ADIEU BABYLONE

Posté il y a 7 années 10 mois à 15:16. 0 commentaire

Le monde connaissait la French Touch, il découvre aujourd’hui une facette de la Paris Touch avec le premier long métrage de Raphaël Frydman, jeune réalisateur, acteur et poucard de son état.
Pas de morts, pas de monstres dans ce road movie adolescent et somme toute romantique retraçant le parcours aventureux de djeunz à la recherche d’eux même. La musique occupe le premier plan, juste derrière les sourires de l’héroïne Anouk interprétée par Isild Le Besco.
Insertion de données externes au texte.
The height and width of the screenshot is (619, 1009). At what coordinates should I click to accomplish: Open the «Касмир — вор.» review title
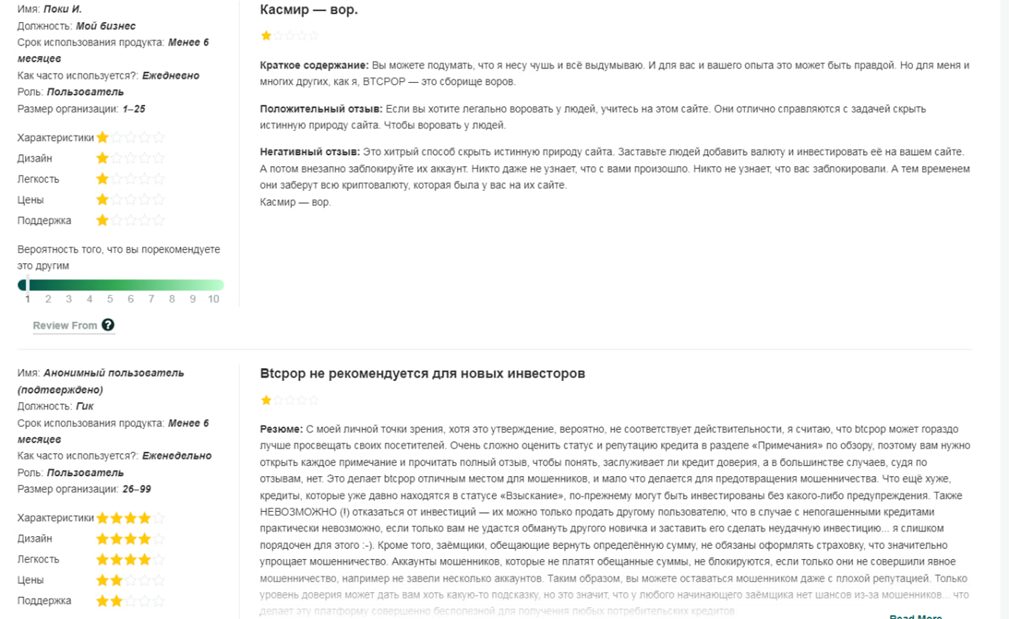[x=308, y=10]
Dès le générique, l’énergie du film arrive par la musique dans une scène de liesse spectaculaire et mémorable que ma critique ne saurait entamer. Car oui, j’ai quelques regrets que je ne saurais vous cacher plus avant.
Les personnages sont trop creux, et on a du mal à s’attacher à eux, faute des les connaitre suffisamment. Ils n’existent pas assez et l’histoire ne nous en dit pas d’avantage. C’est bien là le paradoxe de ce film, des personnages sans adresse qui envoient des cartes postales, des désespérés sans cesse en train d’espérer ou d’attendre.
Mais trêve de sévérité, certes ce n’est pas la révélation de la nouvelle vague, ni une révolution du cinéma mais c’est tout de même un film Trofor qu’il faut aller voir si on a envie de passer un bon moment avec de belles images et une bande son de ouf.